To help us find some moments of relief from the stagnation and heaviness of the season, here’s a quick energy-moving exercise to try. May it help you find some energy to keep moving forward through your winter…

  1. Drop what you’re doing, drop the phone. 
  2. Stand wherever you are. (If sitting is better for you, go for it - just modify step #5 and onward). 
  3. Take a deep breath and let your shoulders drop down. (When typing this I accidentally wrote “drop your shoulds down” and that’s a great idea too). 
  4. Repeat breathing and dropping your shoulders down with each exhale. Let that frustration -- or whichever emotions you’re feeling -- be really present, and send that energy into the ground more and more with each shoulder drop. Allow your arms to dangle freely.
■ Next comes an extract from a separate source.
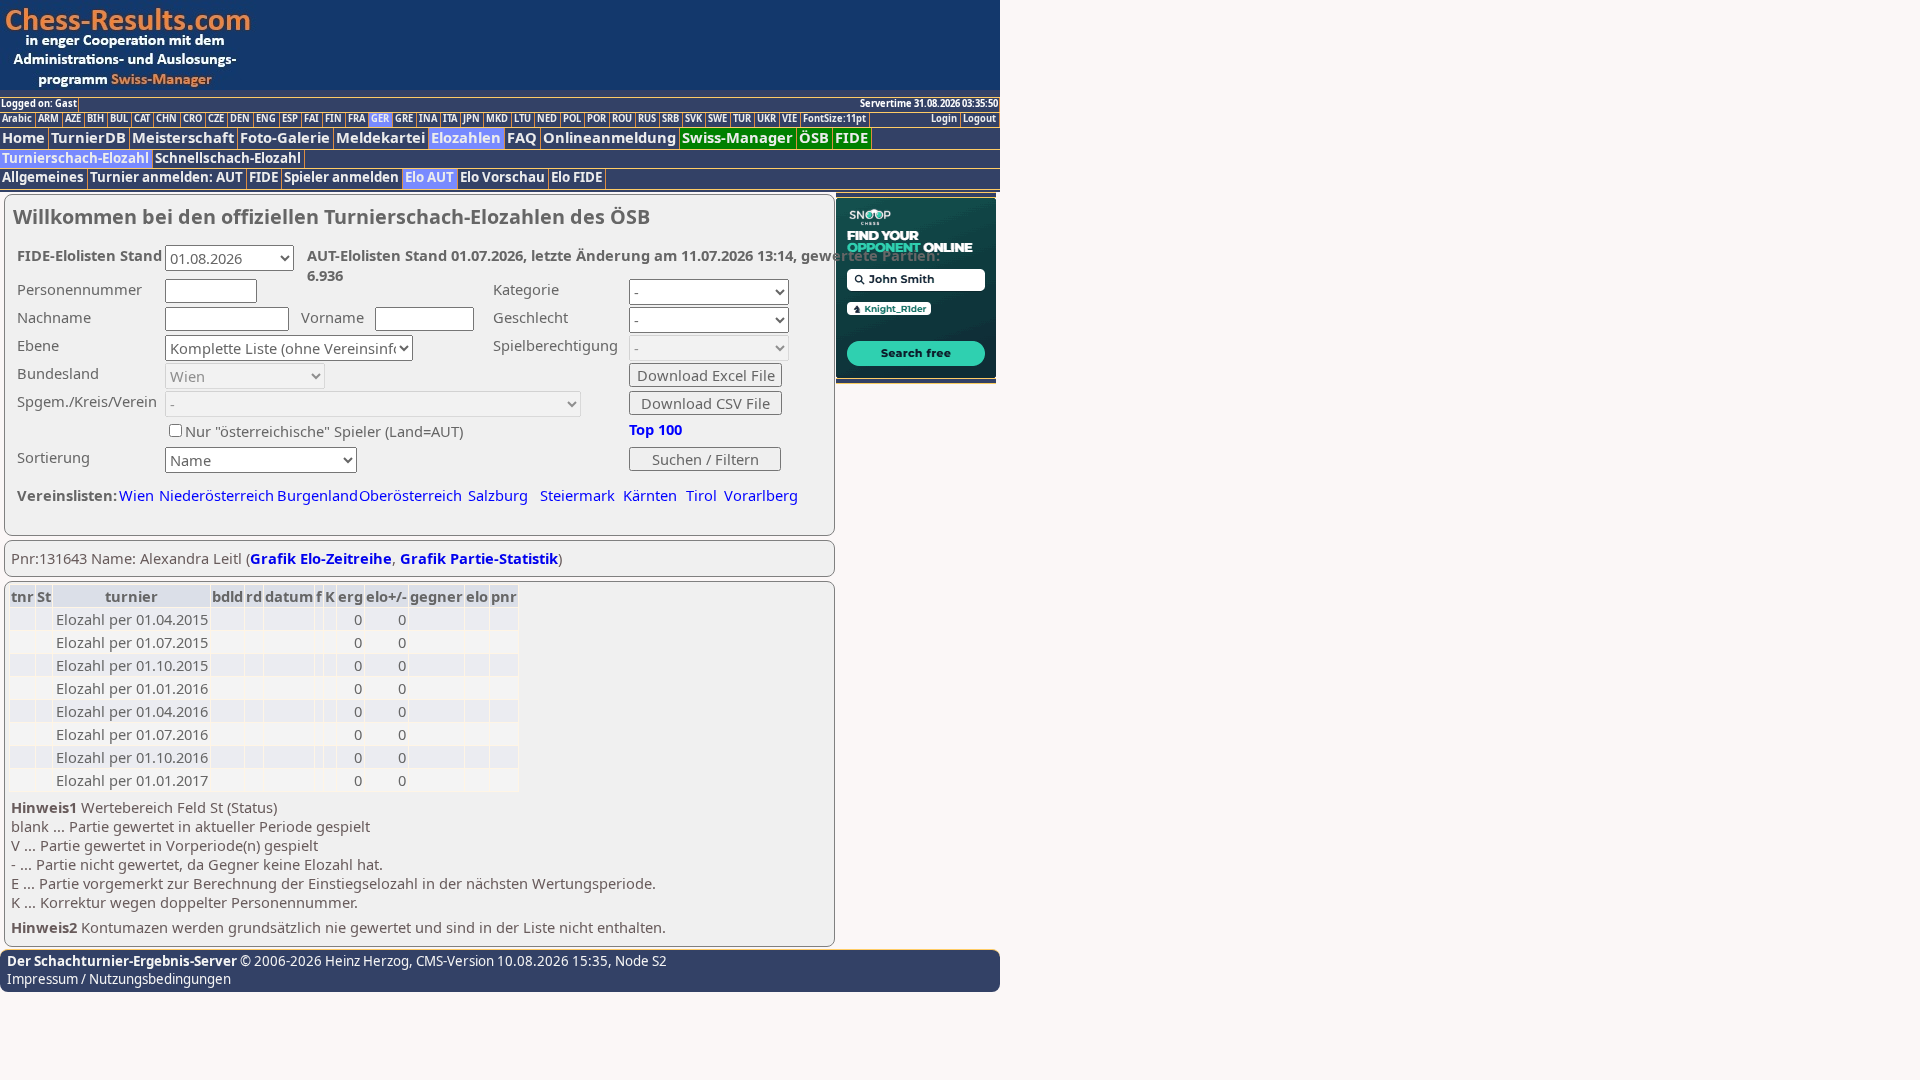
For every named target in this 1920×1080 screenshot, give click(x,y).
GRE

  5. Now use your whole body to do a full body shake -- also called a shakti shake or “shaking the tree” in qigong – by letting your knees do little bends and letting your whole body shake. Let your body go and shake and shimmy. Get loose, and let the weight of your body go where it wants. Let that frustration be released! If it turns into a full body dance or laughing/crying session, so be it! 
  6. Continue for as long as you’d like. 
  7. When you’re ready, come back into stillness in your body, close your eyes if it feels safe, and notice the sensations of aliveness running through your body… 
  8. Proceed with whatever self-nourishing step you feel called to do next. A seated meditation on a cushion, flipping through a bright travel magazine, drawing sunflowers, taking a salt bath, sip some uplifting tea, watch the snow fall, calling a friend, taking a nap …. wherever your intuition guides you to do next to nourish and uplift your mind, body, and spirit. Even if for just a few moments. You may find that you can access a deeper rest after this exercise of letting go.